Злоба поднялась, привычным жестом потянулась к волосам за спиной, чтобы заплести их перед выходом. Чертыхнулась. Натянула на голову красную кичку и обмоталась узорчатым шарфом, создавая иллюзию того, что шевелюра у неё есть, она лишь прячется под тканью.

– Куда направилась?

– В эти дни уже брусника краской наливается, и я подумала, что…

– Не ври, – последние события подбили дух и темперамент Злобы, поэтому Блуд мог разрешить себе вольности в обращении с женой, которые в иные времена были непозволительными и наказывались телесно. Не прилюдно.

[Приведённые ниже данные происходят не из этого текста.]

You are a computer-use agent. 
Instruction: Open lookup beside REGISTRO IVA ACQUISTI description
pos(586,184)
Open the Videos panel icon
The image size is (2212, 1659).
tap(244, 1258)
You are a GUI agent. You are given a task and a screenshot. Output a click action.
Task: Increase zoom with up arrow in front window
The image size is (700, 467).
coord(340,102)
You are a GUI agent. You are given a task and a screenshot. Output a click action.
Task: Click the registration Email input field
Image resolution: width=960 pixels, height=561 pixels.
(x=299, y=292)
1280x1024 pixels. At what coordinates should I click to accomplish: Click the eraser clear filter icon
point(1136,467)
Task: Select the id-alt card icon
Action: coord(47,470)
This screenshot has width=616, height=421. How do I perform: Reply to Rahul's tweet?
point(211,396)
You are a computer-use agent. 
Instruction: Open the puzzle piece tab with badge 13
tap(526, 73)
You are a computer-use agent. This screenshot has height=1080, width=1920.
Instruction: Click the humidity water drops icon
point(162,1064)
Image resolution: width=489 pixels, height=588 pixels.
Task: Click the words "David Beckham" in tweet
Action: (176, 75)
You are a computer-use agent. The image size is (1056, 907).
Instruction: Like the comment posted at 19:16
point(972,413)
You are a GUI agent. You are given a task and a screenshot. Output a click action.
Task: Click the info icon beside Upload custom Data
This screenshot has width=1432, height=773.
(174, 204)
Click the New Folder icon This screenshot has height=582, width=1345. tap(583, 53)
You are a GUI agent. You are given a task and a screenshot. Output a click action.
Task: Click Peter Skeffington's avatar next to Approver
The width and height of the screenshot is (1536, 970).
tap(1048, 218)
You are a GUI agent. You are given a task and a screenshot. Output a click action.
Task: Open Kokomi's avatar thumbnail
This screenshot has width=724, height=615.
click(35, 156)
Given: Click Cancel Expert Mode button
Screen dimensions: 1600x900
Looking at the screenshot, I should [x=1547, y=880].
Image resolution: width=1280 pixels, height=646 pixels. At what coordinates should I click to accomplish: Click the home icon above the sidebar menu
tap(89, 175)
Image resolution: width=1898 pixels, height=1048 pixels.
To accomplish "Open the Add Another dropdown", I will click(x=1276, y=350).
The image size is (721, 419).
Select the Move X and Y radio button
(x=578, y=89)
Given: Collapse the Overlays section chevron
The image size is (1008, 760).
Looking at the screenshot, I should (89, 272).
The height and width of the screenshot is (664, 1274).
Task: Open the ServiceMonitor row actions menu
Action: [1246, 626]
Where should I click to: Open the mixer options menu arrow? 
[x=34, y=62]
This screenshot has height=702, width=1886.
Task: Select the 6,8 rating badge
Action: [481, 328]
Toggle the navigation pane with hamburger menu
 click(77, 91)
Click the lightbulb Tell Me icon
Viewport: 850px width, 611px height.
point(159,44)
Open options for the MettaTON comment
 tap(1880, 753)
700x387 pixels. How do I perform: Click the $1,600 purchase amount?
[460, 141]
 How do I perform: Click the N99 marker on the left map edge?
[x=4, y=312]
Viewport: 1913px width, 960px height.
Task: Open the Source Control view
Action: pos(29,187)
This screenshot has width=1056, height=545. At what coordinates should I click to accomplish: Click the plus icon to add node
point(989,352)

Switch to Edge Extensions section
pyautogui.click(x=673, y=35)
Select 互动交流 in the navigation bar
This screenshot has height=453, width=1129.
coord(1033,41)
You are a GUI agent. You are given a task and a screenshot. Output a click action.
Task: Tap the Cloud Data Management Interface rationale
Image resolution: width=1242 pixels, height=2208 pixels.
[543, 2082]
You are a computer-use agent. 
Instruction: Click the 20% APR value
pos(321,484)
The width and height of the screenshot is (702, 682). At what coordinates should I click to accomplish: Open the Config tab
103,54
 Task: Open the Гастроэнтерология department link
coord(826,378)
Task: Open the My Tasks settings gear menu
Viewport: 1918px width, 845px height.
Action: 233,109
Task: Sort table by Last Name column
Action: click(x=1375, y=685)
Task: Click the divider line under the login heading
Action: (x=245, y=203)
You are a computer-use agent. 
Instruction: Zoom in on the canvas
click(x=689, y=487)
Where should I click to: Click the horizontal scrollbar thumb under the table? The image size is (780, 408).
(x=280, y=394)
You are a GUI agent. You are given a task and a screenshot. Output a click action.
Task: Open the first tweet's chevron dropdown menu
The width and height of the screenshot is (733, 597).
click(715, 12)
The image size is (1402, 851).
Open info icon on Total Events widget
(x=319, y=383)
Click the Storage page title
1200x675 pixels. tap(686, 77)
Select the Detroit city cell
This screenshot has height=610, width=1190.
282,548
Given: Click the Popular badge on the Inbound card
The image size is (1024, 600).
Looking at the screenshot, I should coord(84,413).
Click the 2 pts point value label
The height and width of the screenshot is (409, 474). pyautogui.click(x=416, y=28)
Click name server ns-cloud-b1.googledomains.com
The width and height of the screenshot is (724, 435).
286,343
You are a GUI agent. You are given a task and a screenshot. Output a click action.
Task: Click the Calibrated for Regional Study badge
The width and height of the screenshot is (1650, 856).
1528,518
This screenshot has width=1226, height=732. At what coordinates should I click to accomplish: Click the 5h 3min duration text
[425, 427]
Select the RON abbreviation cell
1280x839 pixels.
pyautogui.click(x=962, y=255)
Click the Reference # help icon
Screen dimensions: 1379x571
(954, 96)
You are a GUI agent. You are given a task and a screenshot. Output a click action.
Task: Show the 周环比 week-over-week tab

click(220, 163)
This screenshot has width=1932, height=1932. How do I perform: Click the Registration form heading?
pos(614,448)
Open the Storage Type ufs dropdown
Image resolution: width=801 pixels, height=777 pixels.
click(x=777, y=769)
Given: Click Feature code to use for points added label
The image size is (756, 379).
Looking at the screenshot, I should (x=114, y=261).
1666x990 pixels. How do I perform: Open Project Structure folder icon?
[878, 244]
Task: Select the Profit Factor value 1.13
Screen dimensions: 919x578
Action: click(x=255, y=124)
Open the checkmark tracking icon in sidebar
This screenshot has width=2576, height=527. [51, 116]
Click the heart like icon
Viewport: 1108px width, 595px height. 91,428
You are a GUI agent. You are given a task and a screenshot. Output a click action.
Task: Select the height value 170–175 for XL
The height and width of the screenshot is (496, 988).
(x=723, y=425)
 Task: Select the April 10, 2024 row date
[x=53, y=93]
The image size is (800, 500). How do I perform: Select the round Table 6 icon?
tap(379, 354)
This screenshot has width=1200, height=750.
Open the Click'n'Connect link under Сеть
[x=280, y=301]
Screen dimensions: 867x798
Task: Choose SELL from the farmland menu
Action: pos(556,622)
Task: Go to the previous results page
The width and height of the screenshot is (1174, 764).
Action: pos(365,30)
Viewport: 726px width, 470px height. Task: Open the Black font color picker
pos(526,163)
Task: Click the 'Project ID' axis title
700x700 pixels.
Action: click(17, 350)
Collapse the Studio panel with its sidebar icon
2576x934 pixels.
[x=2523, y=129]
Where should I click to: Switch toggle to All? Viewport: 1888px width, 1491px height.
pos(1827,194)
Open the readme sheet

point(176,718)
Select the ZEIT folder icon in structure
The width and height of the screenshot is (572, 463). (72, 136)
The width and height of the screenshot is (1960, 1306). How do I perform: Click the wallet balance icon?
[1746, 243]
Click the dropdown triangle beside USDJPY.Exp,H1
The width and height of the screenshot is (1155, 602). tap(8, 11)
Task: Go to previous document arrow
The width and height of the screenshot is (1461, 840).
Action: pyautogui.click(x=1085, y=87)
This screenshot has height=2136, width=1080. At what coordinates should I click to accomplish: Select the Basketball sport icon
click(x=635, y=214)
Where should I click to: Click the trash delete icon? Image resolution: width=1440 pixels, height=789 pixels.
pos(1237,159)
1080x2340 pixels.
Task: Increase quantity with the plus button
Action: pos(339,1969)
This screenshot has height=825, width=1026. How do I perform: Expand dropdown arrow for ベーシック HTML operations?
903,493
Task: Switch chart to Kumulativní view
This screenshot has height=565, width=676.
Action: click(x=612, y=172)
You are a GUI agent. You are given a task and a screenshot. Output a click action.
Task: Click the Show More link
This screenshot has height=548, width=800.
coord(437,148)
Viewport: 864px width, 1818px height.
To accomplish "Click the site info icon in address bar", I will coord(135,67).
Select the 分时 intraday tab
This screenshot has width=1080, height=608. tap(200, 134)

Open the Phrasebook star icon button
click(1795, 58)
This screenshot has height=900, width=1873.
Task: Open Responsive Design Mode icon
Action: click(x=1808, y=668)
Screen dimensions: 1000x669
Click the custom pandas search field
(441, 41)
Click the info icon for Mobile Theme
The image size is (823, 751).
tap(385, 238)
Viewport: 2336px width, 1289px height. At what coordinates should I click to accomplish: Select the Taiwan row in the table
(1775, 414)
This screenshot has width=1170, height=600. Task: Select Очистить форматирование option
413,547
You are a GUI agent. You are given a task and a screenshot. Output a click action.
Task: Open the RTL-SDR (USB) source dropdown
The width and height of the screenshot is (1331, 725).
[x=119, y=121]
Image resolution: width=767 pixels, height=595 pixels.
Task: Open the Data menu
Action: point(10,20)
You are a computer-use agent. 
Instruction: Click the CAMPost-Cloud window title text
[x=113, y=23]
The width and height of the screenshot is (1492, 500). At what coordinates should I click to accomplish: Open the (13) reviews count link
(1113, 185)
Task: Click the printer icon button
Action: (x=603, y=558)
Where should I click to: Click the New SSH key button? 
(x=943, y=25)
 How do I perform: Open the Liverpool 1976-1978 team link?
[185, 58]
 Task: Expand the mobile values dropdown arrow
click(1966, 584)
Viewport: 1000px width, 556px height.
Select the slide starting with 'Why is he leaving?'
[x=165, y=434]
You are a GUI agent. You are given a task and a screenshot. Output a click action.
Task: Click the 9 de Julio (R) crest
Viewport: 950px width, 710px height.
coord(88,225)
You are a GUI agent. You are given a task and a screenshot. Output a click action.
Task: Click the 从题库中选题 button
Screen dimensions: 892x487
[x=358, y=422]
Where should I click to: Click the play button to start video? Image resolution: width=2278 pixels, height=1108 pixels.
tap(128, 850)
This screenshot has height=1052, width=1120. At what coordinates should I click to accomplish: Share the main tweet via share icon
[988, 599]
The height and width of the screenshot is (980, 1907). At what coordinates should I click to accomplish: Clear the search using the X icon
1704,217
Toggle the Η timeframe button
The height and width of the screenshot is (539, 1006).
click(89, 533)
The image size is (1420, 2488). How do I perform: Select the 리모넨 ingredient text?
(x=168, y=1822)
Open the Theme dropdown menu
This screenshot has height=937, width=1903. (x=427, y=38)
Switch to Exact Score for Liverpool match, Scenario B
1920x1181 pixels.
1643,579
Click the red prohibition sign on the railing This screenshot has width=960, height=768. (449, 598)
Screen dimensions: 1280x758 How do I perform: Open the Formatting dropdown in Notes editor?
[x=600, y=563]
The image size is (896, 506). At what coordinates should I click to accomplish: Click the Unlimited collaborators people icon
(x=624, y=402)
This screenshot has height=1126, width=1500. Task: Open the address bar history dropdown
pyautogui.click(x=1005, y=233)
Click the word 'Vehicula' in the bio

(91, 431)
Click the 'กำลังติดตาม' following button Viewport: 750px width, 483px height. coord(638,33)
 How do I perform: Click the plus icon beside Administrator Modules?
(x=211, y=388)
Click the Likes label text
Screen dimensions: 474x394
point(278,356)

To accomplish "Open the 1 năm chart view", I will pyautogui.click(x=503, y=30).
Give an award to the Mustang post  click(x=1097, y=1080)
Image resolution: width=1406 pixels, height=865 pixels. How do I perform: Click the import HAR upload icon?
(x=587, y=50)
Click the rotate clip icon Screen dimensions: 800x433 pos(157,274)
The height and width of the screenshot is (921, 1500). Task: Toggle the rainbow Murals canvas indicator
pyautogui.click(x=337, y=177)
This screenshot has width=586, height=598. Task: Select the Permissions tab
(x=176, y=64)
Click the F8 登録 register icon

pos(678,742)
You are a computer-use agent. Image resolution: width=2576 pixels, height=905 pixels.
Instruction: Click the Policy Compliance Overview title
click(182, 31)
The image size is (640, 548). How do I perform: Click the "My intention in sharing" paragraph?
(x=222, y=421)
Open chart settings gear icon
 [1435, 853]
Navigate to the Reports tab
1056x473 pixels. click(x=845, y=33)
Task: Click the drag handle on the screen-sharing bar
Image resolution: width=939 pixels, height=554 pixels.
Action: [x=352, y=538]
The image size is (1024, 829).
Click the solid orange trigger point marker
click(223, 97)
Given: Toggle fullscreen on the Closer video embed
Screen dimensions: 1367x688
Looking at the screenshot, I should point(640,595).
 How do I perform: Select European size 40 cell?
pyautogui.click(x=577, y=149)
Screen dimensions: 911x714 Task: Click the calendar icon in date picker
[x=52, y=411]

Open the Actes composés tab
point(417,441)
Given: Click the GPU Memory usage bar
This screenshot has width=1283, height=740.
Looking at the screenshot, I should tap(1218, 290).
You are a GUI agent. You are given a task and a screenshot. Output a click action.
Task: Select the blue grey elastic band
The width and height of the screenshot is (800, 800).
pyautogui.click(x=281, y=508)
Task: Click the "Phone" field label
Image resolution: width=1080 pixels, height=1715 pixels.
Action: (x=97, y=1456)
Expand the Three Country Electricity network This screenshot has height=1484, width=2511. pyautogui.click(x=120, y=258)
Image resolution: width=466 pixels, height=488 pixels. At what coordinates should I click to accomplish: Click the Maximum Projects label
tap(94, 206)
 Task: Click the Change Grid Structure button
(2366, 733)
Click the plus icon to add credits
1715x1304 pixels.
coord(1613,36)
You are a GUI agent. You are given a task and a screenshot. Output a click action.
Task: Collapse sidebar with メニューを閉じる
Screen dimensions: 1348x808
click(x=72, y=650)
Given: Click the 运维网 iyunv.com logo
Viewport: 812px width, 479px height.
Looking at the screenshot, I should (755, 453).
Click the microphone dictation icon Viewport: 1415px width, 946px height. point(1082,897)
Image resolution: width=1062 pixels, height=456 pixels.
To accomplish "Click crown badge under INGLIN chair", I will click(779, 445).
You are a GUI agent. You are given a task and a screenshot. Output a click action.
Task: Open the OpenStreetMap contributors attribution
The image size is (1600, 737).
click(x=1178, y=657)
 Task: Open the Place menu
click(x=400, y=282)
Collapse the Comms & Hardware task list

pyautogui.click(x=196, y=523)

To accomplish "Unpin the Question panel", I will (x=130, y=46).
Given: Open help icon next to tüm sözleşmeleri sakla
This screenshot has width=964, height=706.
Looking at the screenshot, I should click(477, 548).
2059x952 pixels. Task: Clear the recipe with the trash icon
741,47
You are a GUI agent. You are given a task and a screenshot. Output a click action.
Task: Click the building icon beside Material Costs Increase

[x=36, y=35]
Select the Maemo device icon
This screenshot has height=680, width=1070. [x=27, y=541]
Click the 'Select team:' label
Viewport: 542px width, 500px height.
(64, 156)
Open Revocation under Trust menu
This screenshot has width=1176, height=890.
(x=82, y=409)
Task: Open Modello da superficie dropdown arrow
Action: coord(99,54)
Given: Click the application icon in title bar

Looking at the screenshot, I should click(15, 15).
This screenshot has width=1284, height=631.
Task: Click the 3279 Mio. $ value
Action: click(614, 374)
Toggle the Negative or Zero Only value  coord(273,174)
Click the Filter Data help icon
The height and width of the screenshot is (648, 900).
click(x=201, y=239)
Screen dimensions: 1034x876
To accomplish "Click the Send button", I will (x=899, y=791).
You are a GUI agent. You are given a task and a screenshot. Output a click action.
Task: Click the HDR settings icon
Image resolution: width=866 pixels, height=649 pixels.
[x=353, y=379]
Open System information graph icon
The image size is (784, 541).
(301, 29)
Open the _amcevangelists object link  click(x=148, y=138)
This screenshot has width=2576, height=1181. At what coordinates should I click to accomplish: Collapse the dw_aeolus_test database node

– Найти её хочу, – Злоба опустилась на табурет, вздохнула. – Элизу. Мы с тобой уже толковали о том, что вся хворь, творящаяся в деревне, – её рук дело. И я бы, к чёрту лысому, отбросила в сторону мысли о том, чтобы найти её, но случилось кое-что, мой дорогой… Мне явилась Белая Баба.

– Грёбаная хворь!

– Хотя наврала я тебе, – девушка неосознанно потянулась к прянику. – И до Бабы я хотела увидеть её, а сейчас тем паче мне надо это сделать. И ты меня не остановишь, смекаешь? Я уйду, а ты будешь молчать, как крот, и если назавтра от меня не будет слухов, то… считай себя вдовцом.

– Злоба…

– Умолкни! Я своё уже наплакала ночью, хватит! Просто поцелуй меня и скажи, что любишь.

Он так и сделал.

– А теперь запомни: коли я умру, всё состояние перейдёт к тебе. Бумажка есть, знаю, ты читать не умеешь, но написано там, что всё своё я завещаю мужу. Теперь тебя не обманут. Появятся родственники – гони их метлой, как собак, придёт Святой Отец… вели идти ему в жопу! И твори, что вздумается: пропивай богатство в печали обо мне, расширяй его, живи, как жил. Трахайся с шалавами, как с той, на которую ты засмотрелся…

– Я не…

– Но, – прервала Злоба краснеющего мужа, – люби только меня. Не женись ни на ком. Клянись.

– А если ты вернёшься?

– Клянись! – нетерпеливо взвизгнула девушка.

– Клянусь!

Злоба одобрительно кивнула. Щёки полыхали, дыхание сбилось. Перед тем как выйти, она погрозила мужу кулаком, после чего пчально улыбнулась и стремительно скрылась, оставив растерянного Блуда в светлице.